### READING PASSAGE
──────

# Tony's Workbench - No Longer "New-Fangled" - Comments still welcome (Done!)



## freixas (Nov 26, 2011)

This is version 2 of my workbench design ( see http://lumberjocks.com/topics/32168 ). I no longer retain any of the features of John White's bench, so I've dropped the "new-fangled" moniker. The design is now more influenced by the Roubo bench design in Chris Schwartz's book.

Here's what the workbench looks like:



















The first view is the front of the bench, with all holes covered. The second view is the back with covers removed.

Changes:

The bench is narrower: 24" vs. 36" 
There is just one removable panel instead of three (and it's larger)
There is no trestle base
The bench is on wheels
The legs are stouter
There is no apron
Most of the T-track is gone
Dogholes and a vise have been added
There is some height adjustability 
The long top stretchers are gone

As a beginner, I decided to start with only the features that couldn't be added later. The T-track in the first design might reappear in the future, but after I have some experience with the bench. This is the same reason there aren't any fancy vises-there's one, but only because I found that a prior house-owner left some vise hardware behind. I might as well use it.

──────

### PROVIDED MATERIAL
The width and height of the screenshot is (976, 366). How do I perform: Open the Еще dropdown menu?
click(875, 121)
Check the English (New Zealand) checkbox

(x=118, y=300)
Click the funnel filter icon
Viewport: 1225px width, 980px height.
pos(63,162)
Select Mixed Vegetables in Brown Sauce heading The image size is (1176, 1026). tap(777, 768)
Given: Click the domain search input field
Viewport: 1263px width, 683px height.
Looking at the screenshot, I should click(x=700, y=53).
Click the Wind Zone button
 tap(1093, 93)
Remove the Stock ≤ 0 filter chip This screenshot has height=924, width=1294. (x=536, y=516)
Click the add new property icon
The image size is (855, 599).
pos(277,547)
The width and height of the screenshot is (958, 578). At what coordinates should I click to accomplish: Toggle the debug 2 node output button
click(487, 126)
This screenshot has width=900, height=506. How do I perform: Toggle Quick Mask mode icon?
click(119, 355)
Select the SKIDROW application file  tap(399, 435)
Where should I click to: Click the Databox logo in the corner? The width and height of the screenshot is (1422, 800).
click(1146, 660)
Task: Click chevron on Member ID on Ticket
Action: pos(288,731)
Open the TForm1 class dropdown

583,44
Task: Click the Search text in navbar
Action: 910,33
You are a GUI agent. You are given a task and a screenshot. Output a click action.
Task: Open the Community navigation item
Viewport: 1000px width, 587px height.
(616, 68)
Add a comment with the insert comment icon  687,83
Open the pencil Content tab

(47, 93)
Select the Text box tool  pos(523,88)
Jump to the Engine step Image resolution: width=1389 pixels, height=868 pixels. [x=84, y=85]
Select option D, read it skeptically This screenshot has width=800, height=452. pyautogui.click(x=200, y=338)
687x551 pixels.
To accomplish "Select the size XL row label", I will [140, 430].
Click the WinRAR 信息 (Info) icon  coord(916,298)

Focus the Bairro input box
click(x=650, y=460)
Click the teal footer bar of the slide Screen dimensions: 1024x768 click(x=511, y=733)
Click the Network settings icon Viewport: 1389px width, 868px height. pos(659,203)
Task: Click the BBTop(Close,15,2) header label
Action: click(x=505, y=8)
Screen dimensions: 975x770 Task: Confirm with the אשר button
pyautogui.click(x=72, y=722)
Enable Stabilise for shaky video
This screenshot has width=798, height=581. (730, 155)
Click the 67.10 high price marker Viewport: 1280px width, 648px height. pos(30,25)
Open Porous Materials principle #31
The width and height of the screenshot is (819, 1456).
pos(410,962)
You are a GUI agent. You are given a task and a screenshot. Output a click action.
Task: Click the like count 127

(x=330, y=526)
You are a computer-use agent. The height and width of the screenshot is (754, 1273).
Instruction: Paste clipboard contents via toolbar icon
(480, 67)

──────

### TASKS TO PERFORM
#1 Do these statements agree with the workbench post? For each, answer yes or no and quote the words of the post that decide it.
(a) The new bench is wider than the first design.
(b) The bench is on wheels.
(c) The vise hardware was bought for this bench.
#2 Reproduce word for word everything in the workbench post from "This is version" down to "Chris Schwartz's book.".

### RESPONSE LIST
#1
(a) No: "The bench is narrower: 24" vs. 36""
(b) Yes: "The bench is on wheels"
(c) No: "I found that a prior house-owner left some vise hardware behind"

#2
This is version 2 of my workbench design ( see http://lumberjocks.com/topics/32168 ). I no longer retain any of the features of John White's bench, so I've dropped the "new-fangled" moniker. The design is now more influenced by the Roubo bench design in Chris Schwartz's book.